Data entries:
#####
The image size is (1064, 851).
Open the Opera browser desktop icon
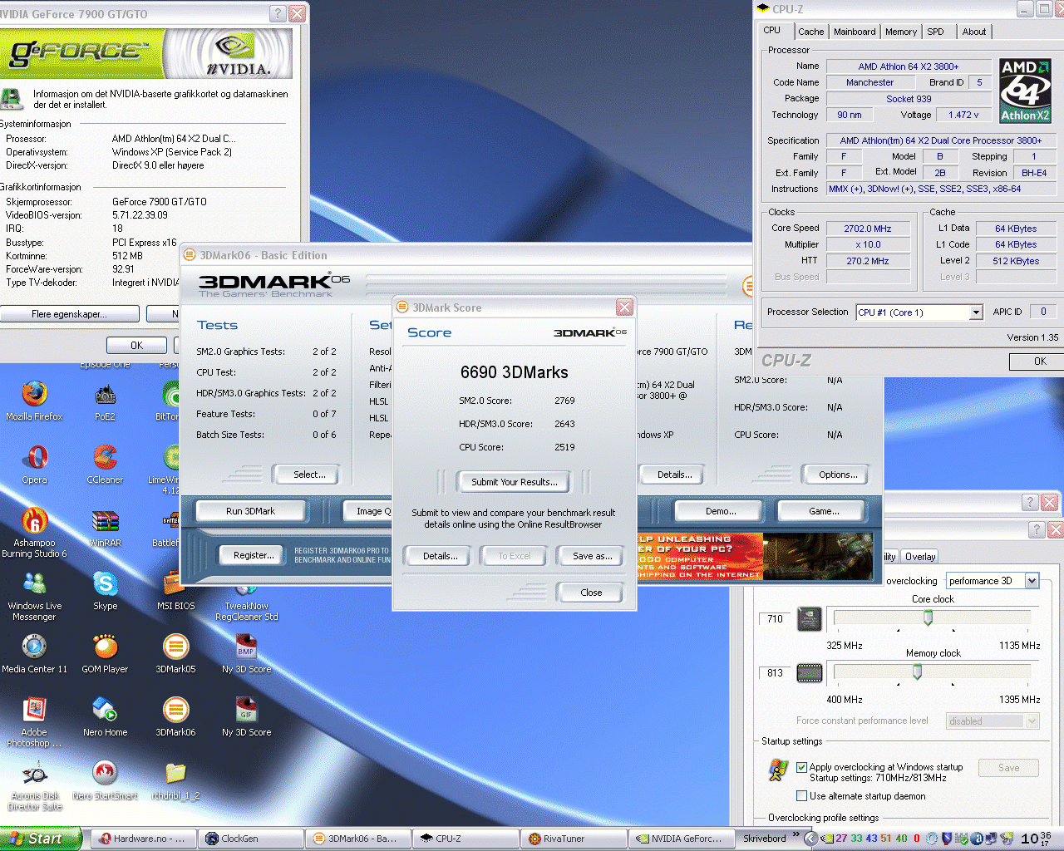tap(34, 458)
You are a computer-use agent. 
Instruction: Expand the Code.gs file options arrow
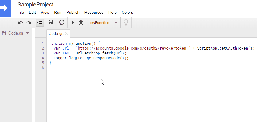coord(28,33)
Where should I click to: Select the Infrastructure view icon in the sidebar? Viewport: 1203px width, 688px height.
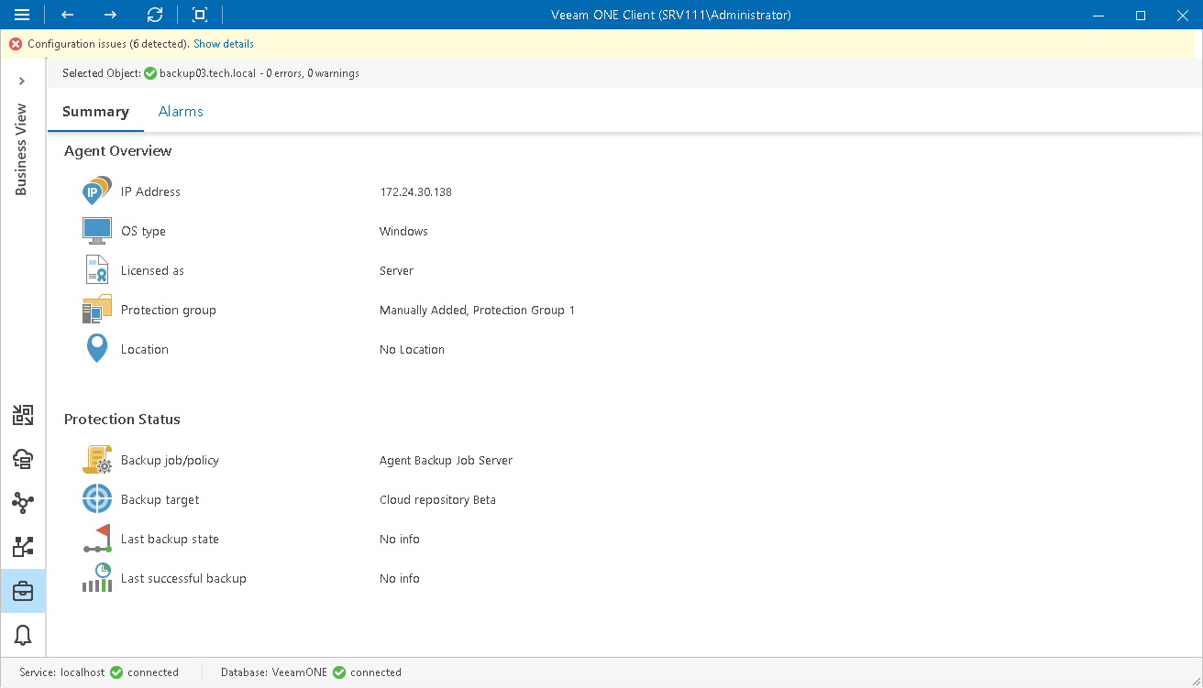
#####
• To do: Only an exact copy of the records counts as an answer. Leave out the images.

• Completed task:
The image size is (1064, 851).
Open the Opera browser desktop icon
tap(34, 458)
You are a computer-use agent. 
Instruction: Expand the Code.gs file options arrow
coord(28,33)
Where should I click to: Select the Infrastructure view icon in the sidebar? Viewport: 1203px width, 688px height.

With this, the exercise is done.